# Records to use
= Beginning of Section =
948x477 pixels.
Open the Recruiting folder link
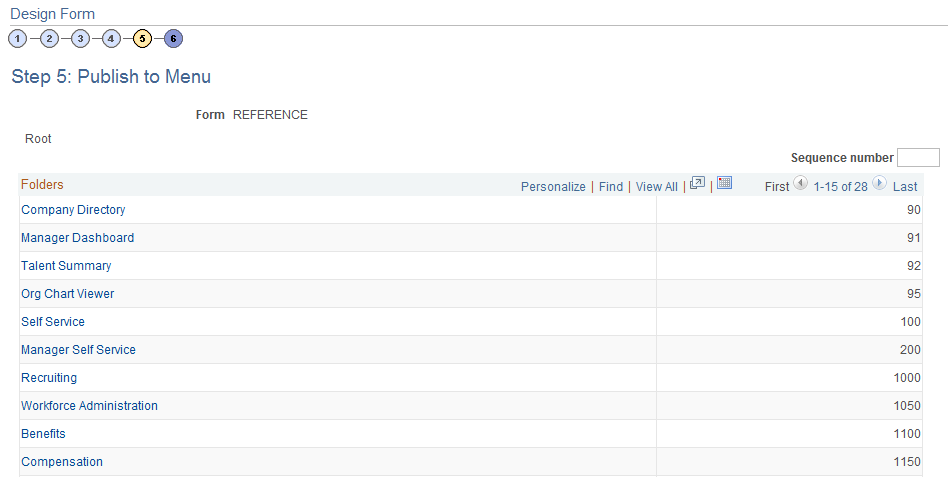click(x=49, y=378)
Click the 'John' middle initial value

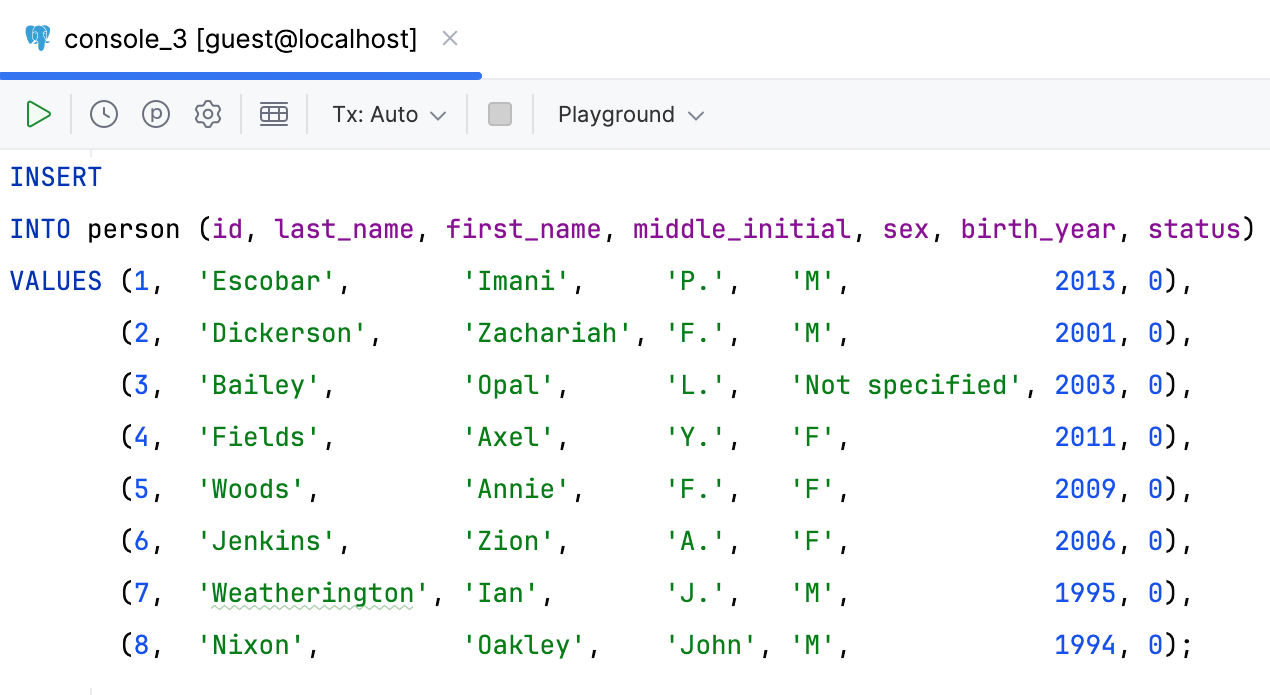tap(711, 645)
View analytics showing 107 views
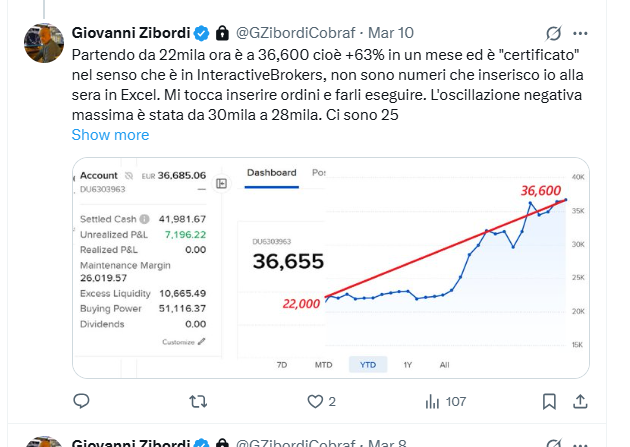This screenshot has height=447, width=630. tap(433, 402)
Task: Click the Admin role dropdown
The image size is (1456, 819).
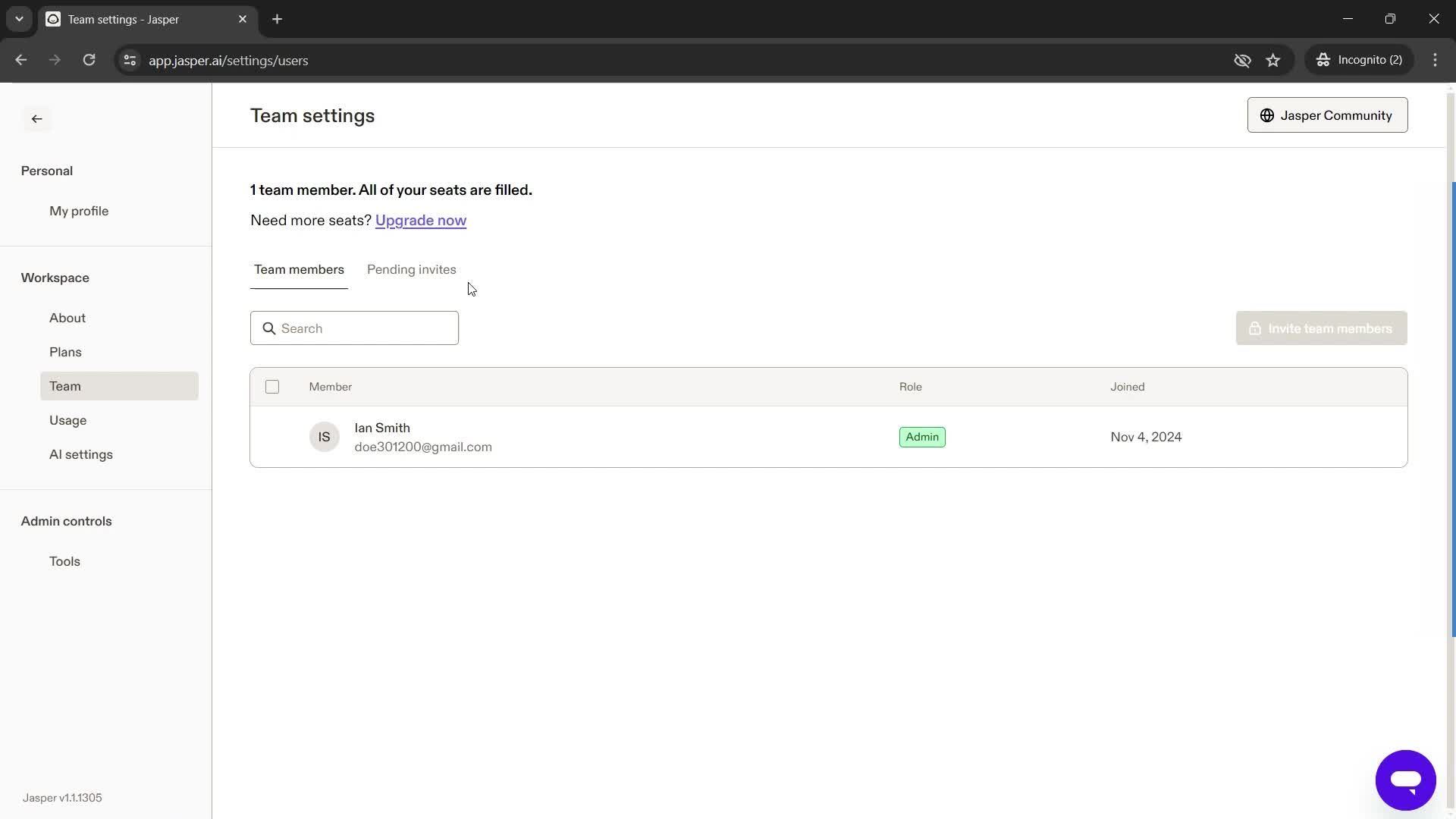Action: coord(921,437)
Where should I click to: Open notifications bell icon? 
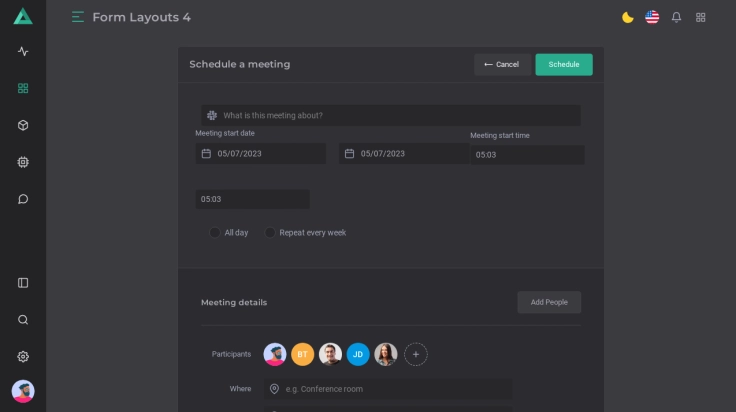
= End of Section =
# What is needed
Output exactly the lines above, beginning at the one with "Open the Recruiting folder link" and stopping after the one with "Task: Click the Admin role dropdown". Pictures are to be omitted.

# Solution for this problem
Open the Recruiting folder link
click(x=49, y=378)
Click the 'John' middle initial value

tap(711, 645)
View analytics showing 107 views
This screenshot has height=447, width=630. tap(433, 402)
Task: Click the Admin role dropdown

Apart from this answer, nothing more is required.